22.  Cesspits and septic tanks

  OFWAT has received complaints from cesspool and septic tank owners about the high charges paid to tanker operators for the removal and disposal of their waste. Complainants have always been told that we have no jurisdiction to investigate these complaints, as the service does not form part of the appointed business. OFWAT's investigations to date indicate that it would be difficult to obtain satisfactory redress for customers under the Competition Act 1998, as the definition of "excessive pricing" is unclear.

  OFWAT considers that the Water Bill should contain provisions that would bring the reception, treatment and disposal of tankered waste within the scope of the regulated business. Cesspool and septic tank customers would then enjoy the same level of protection as those customers receiving mains sewerage services. Legislation should oblige service providers to receive, treat and dispose of waste from cesspools and septic tanks. Charges for these activities could then be brought within the scope of companies' charges schemes and subject to approval by OFWAT.

Resolution of disputes

23.  Compensation for streetworks

  This is a regular source of argument between traders and companies.
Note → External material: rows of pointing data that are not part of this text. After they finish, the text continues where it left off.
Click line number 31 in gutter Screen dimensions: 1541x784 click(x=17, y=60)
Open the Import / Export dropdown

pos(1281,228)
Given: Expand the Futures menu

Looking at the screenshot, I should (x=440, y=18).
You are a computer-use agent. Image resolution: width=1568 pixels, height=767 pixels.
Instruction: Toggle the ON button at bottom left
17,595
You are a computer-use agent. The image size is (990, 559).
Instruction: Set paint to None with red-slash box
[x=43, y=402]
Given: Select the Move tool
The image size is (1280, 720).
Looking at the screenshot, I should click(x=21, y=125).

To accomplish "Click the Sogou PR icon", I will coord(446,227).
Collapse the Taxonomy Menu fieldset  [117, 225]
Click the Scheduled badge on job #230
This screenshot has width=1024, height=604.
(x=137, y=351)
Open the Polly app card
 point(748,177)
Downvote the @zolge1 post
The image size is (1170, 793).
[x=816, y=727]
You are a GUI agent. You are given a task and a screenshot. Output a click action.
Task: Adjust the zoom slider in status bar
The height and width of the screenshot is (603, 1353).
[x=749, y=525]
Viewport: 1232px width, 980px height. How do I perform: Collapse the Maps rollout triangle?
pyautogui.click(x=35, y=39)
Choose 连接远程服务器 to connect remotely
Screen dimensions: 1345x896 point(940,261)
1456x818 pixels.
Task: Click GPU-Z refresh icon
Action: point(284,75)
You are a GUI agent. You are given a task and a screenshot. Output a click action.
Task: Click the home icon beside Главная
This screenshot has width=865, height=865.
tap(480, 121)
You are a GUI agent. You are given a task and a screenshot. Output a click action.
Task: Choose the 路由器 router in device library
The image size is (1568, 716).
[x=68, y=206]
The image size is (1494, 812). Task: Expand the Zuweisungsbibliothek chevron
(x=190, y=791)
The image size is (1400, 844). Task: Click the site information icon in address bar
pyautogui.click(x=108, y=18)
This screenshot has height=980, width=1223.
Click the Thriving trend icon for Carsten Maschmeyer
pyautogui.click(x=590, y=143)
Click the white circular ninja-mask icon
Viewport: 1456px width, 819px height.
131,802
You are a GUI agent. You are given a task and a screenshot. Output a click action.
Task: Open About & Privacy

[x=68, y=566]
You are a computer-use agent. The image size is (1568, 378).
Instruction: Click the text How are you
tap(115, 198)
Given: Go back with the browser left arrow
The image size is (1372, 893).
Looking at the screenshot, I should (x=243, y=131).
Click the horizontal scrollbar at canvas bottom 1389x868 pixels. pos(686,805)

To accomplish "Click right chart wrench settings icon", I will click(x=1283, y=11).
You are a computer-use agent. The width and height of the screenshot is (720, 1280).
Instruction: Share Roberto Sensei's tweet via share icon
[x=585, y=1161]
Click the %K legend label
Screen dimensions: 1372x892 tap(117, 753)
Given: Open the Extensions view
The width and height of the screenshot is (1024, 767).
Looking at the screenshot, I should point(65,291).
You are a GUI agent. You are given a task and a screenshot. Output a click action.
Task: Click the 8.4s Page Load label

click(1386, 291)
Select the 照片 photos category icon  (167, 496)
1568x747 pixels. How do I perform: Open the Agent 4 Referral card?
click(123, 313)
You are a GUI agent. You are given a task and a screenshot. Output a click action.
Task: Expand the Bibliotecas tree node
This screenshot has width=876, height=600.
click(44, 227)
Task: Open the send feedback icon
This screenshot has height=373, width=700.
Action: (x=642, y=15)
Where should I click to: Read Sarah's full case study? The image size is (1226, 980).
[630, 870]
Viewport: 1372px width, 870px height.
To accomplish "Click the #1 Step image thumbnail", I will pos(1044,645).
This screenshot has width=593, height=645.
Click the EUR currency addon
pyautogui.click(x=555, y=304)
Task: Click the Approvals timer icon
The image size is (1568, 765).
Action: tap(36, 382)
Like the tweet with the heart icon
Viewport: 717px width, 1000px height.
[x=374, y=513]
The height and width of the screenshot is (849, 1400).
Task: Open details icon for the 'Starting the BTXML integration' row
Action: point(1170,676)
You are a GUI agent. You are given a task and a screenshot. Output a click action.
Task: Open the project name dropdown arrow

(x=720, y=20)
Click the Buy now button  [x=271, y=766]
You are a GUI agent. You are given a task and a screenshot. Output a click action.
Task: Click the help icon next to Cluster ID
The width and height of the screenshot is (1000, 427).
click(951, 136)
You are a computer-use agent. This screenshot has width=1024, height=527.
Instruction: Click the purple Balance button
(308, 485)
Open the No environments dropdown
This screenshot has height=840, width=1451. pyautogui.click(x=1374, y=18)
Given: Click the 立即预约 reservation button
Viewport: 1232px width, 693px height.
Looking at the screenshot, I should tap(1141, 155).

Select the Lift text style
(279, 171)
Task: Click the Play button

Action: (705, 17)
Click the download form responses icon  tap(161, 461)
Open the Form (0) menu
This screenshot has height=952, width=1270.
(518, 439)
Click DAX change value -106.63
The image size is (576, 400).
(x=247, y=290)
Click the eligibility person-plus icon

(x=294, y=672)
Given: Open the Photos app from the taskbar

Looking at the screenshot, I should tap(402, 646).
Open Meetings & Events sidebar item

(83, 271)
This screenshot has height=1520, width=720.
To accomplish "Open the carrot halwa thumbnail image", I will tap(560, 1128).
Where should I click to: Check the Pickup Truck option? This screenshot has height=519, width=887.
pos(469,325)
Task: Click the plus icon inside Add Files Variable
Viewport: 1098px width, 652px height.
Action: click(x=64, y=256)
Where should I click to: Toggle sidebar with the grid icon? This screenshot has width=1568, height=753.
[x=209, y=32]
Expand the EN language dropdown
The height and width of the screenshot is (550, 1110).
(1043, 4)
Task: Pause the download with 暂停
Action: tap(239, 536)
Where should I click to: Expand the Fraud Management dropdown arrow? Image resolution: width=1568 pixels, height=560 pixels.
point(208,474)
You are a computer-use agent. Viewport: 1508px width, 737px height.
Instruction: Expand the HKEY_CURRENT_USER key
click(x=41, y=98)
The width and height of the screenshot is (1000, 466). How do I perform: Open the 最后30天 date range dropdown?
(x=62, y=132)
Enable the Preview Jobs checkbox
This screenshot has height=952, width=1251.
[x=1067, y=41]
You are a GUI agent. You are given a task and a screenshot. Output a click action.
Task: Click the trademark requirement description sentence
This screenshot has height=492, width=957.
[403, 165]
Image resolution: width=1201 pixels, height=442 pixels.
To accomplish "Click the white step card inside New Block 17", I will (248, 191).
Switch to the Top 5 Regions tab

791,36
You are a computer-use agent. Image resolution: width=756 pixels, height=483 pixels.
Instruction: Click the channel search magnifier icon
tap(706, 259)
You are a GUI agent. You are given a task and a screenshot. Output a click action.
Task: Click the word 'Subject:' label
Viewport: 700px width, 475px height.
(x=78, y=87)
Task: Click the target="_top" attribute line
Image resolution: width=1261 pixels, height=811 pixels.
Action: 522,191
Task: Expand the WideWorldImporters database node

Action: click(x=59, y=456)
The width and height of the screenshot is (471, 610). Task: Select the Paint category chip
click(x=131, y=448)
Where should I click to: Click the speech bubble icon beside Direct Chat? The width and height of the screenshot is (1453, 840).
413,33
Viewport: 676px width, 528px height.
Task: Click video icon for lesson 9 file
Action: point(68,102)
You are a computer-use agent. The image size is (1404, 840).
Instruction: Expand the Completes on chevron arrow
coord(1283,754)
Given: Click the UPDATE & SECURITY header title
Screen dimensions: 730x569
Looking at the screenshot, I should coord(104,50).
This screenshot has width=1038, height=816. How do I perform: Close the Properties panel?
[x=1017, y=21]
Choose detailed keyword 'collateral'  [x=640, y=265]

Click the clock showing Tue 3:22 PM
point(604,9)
At the moment, OFWAT's sole function is the appointment of an arbitrator, if one is required.

  The judgements required are about—

    (a)  how well the Appointee discharged its duty to ensure that its streetwork schemes caused as little loss or damage as possible and;

    (b)  what compensation should be paid if it failed to do (a)

  OFWAT proposes that it should determine these disputes. If they were made relevant disputes (for the purposes of s30A of the Water Industry Act 1991) OFWAT could also recover its costs.

24.  Trade effluent—appeals process and costs

  These are already within OFWAT's jurisdiction and, fortunately, very few have gone all the way to a hearing. When they do, they are expensive and costs are not recoverable from the parties. These could also be made relevant disputes.

25.  Complaints about pipelaying in private land

  Cases that have to be resolved by formal decision are expensive to conduct. Designation as a relevant dispute would give OFWAT a wider discretion over cost recovery.

26.  Competition Commission —Inquiry costs

  The recent decision by the Competition Commission allowed two water companies to recoup all the costs of a reference to the Commission from their customers. OFWAT is concerned that customers have been required to meet such costs and would like to consider with Government possible changes to legislation to secure a fairer way of allocating costs.

27.  Standard licence modifications

  The Utilities Act 2000 has useful provisions at s33 and s81 that allow the Gas and Electricity Markets Authority (GEMA) to make standard modifications to energy companies' licences. Consideration should be given to similar provisions for the water industry.